What you will do | The entire listing is to be repeated verbatim.

Content starts

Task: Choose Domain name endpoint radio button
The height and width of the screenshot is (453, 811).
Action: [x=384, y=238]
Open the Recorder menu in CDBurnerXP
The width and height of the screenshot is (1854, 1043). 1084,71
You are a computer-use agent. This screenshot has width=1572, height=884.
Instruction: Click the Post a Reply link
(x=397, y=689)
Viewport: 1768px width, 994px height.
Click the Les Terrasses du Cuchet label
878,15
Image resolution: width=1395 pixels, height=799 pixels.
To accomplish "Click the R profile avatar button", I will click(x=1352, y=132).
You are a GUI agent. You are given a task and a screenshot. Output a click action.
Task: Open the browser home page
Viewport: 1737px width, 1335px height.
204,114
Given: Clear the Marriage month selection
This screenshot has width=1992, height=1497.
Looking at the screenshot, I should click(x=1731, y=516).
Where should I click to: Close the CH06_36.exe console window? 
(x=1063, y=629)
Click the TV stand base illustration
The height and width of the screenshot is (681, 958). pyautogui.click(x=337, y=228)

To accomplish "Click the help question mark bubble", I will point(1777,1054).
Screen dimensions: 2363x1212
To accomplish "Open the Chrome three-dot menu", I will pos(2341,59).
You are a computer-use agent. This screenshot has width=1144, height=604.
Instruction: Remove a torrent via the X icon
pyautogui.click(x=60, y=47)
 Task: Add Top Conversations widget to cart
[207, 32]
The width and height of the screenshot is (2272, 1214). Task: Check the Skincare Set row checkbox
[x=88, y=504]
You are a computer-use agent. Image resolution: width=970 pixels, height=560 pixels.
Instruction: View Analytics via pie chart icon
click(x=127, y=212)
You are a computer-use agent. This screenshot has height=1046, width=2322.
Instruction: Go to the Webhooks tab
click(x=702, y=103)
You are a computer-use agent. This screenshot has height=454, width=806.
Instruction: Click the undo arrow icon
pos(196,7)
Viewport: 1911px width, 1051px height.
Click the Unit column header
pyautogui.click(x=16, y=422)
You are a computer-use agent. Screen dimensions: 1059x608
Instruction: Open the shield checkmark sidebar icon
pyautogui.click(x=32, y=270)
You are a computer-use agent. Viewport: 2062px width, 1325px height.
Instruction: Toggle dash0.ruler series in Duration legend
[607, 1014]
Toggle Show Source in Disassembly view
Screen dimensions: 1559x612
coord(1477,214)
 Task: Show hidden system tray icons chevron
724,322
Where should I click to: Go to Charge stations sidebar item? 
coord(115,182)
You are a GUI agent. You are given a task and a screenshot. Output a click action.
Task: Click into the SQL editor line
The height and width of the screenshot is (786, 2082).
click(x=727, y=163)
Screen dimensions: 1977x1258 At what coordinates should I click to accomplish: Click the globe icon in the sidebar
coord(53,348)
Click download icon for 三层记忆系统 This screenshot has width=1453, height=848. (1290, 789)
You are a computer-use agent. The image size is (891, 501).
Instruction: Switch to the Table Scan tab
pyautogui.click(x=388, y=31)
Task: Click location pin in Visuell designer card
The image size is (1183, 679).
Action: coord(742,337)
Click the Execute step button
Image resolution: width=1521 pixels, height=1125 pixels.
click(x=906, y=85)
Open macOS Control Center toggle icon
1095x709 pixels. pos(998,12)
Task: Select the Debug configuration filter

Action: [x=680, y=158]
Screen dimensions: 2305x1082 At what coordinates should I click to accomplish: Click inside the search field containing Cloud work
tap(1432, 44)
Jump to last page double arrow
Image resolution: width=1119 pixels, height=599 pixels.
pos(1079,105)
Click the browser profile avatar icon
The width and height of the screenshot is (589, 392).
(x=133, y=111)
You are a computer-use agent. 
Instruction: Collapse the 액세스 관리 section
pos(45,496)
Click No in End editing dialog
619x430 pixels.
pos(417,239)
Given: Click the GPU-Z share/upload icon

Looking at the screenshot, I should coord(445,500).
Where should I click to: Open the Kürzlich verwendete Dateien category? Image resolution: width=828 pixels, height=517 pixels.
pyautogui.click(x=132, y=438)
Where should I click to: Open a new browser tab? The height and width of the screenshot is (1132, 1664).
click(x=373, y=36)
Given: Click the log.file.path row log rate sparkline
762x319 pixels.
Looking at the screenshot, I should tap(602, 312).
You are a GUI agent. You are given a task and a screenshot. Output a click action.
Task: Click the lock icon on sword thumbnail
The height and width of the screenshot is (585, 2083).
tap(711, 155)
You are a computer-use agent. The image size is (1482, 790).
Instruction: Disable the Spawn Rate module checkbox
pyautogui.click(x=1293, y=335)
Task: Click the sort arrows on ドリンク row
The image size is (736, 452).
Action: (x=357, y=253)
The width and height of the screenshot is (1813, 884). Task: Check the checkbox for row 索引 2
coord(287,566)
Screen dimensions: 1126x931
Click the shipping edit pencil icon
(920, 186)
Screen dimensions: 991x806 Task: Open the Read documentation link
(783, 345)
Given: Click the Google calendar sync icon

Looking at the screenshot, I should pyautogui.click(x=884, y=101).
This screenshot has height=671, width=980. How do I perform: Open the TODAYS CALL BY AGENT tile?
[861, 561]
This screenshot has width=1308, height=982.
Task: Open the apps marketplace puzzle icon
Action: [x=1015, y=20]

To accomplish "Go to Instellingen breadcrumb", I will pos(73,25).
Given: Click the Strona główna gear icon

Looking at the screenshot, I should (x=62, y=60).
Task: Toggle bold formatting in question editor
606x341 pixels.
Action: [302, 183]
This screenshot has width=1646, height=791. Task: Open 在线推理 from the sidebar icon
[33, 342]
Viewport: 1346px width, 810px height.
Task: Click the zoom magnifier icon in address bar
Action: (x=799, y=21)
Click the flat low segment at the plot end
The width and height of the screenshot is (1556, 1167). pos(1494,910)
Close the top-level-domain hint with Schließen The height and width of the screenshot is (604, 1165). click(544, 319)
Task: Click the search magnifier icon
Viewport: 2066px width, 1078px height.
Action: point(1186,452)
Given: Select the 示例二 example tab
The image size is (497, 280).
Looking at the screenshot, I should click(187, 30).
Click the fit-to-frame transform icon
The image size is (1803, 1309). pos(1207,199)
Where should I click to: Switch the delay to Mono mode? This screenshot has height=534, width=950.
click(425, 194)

Content ends

Result of the task |
Task: Choose Domain name endpoint radio button
The height and width of the screenshot is (453, 811).
Action: [x=384, y=238]
Open the Recorder menu in CDBurnerXP
The width and height of the screenshot is (1854, 1043). 1084,71
You are a computer-use agent. This screenshot has width=1572, height=884.
Instruction: Click the Post a Reply link
(x=397, y=689)
Viewport: 1768px width, 994px height.
Click the Les Terrasses du Cuchet label
878,15
Image resolution: width=1395 pixels, height=799 pixels.
To accomplish "Click the R profile avatar button", I will click(x=1352, y=132).
You are a GUI agent. You are given a task and a screenshot. Output a click action.
Task: Open the browser home page
Viewport: 1737px width, 1335px height.
204,114
Given: Clear the Marriage month selection
This screenshot has width=1992, height=1497.
Looking at the screenshot, I should click(x=1731, y=516).
Where should I click to: Close the CH06_36.exe console window? 
(x=1063, y=629)
Click the TV stand base illustration
The height and width of the screenshot is (681, 958). pyautogui.click(x=337, y=228)

To accomplish "Click the help question mark bubble", I will point(1777,1054).
Screen dimensions: 2363x1212
To accomplish "Open the Chrome three-dot menu", I will pos(2341,59).
You are a computer-use agent. This screenshot has width=1144, height=604.
Instruction: Remove a torrent via the X icon
pyautogui.click(x=60, y=47)
 Task: Add Top Conversations widget to cart
[207, 32]
The width and height of the screenshot is (2272, 1214). Task: Check the Skincare Set row checkbox
[x=88, y=504]
You are a computer-use agent. Image resolution: width=970 pixels, height=560 pixels.
Instruction: View Analytics via pie chart icon
click(x=127, y=212)
You are a computer-use agent. This screenshot has height=1046, width=2322.
Instruction: Go to the Webhooks tab
click(x=702, y=103)
You are a computer-use agent. This screenshot has height=454, width=806.
Instruction: Click the undo arrow icon
pos(196,7)
Viewport: 1911px width, 1051px height.
Click the Unit column header
pyautogui.click(x=16, y=422)
You are a computer-use agent. Screen dimensions: 1059x608
Instruction: Open the shield checkmark sidebar icon
pyautogui.click(x=32, y=270)
You are a computer-use agent. Viewport: 2062px width, 1325px height.
Instruction: Toggle dash0.ruler series in Duration legend
[607, 1014]
Toggle Show Source in Disassembly view
Screen dimensions: 1559x612
coord(1477,214)
 Task: Show hidden system tray icons chevron
724,322
Where should I click to: Go to Charge stations sidebar item? 
coord(115,182)
You are a GUI agent. You are given a task and a screenshot. Output a click action.
Task: Click into the SQL editor line
The height and width of the screenshot is (786, 2082).
click(x=727, y=163)
Screen dimensions: 1977x1258 At what coordinates should I click to accomplish: Click the globe icon in the sidebar
coord(53,348)
Click download icon for 三层记忆系统 This screenshot has width=1453, height=848. (1290, 789)
You are a computer-use agent. The image size is (891, 501).
Instruction: Switch to the Table Scan tab
pyautogui.click(x=388, y=31)
Task: Click location pin in Visuell designer card
The image size is (1183, 679).
Action: coord(742,337)
Click the Execute step button
Image resolution: width=1521 pixels, height=1125 pixels.
click(x=906, y=85)
Open macOS Control Center toggle icon
1095x709 pixels. pos(998,12)
Task: Select the Debug configuration filter

Action: [x=680, y=158]
Screen dimensions: 2305x1082 At what coordinates should I click to accomplish: Click inside the search field containing Cloud work
tap(1432, 44)
Jump to last page double arrow
Image resolution: width=1119 pixels, height=599 pixels.
pos(1079,105)
Click the browser profile avatar icon
The width and height of the screenshot is (589, 392).
(x=133, y=111)
You are a computer-use agent. 
Instruction: Collapse the 액세스 관리 section
pos(45,496)
Click No in End editing dialog
619x430 pixels.
pos(417,239)
Given: Click the GPU-Z share/upload icon

Looking at the screenshot, I should coord(445,500).
Where should I click to: Open the Kürzlich verwendete Dateien category? Image resolution: width=828 pixels, height=517 pixels.
pyautogui.click(x=132, y=438)
Where should I click to: Open a new browser tab? The height and width of the screenshot is (1132, 1664).
click(x=373, y=36)
Given: Click the log.file.path row log rate sparkline
762x319 pixels.
Looking at the screenshot, I should tap(602, 312).
You are a GUI agent. You are given a task and a screenshot. Output a click action.
Task: Click the lock icon on sword thumbnail
The height and width of the screenshot is (585, 2083).
tap(711, 155)
You are a computer-use agent. The image size is (1482, 790).
Instruction: Disable the Spawn Rate module checkbox
pyautogui.click(x=1293, y=335)
Task: Click the sort arrows on ドリンク row
The image size is (736, 452).
Action: (x=357, y=253)
The width and height of the screenshot is (1813, 884). Task: Check the checkbox for row 索引 2
coord(287,566)
Screen dimensions: 1126x931
Click the shipping edit pencil icon
(920, 186)
Screen dimensions: 991x806 Task: Open the Read documentation link
(783, 345)
Given: Click the Google calendar sync icon

Looking at the screenshot, I should pyautogui.click(x=884, y=101).
This screenshot has height=671, width=980. How do I perform: Open the TODAYS CALL BY AGENT tile?
[861, 561]
This screenshot has width=1308, height=982.
Task: Open the apps marketplace puzzle icon
Action: [x=1015, y=20]

To accomplish "Go to Instellingen breadcrumb", I will pos(73,25).
Given: Click the Strona główna gear icon

Looking at the screenshot, I should (x=62, y=60).
Task: Toggle bold formatting in question editor
606x341 pixels.
Action: [302, 183]
This screenshot has width=1646, height=791. Task: Open 在线推理 from the sidebar icon
[33, 342]
Viewport: 1346px width, 810px height.
Task: Click the zoom magnifier icon in address bar
Action: (x=799, y=21)
Click the flat low segment at the plot end
The width and height of the screenshot is (1556, 1167). pos(1494,910)
Close the top-level-domain hint with Schließen The height and width of the screenshot is (604, 1165). click(544, 319)
Task: Click the search magnifier icon
Viewport: 2066px width, 1078px height.
Action: point(1186,452)
Given: Select the 示例二 example tab
The image size is (497, 280).
Looking at the screenshot, I should click(187, 30).
Click the fit-to-frame transform icon
The image size is (1803, 1309). pos(1207,199)
Where should I click to: Switch the delay to Mono mode? This screenshot has height=534, width=950.
click(425, 194)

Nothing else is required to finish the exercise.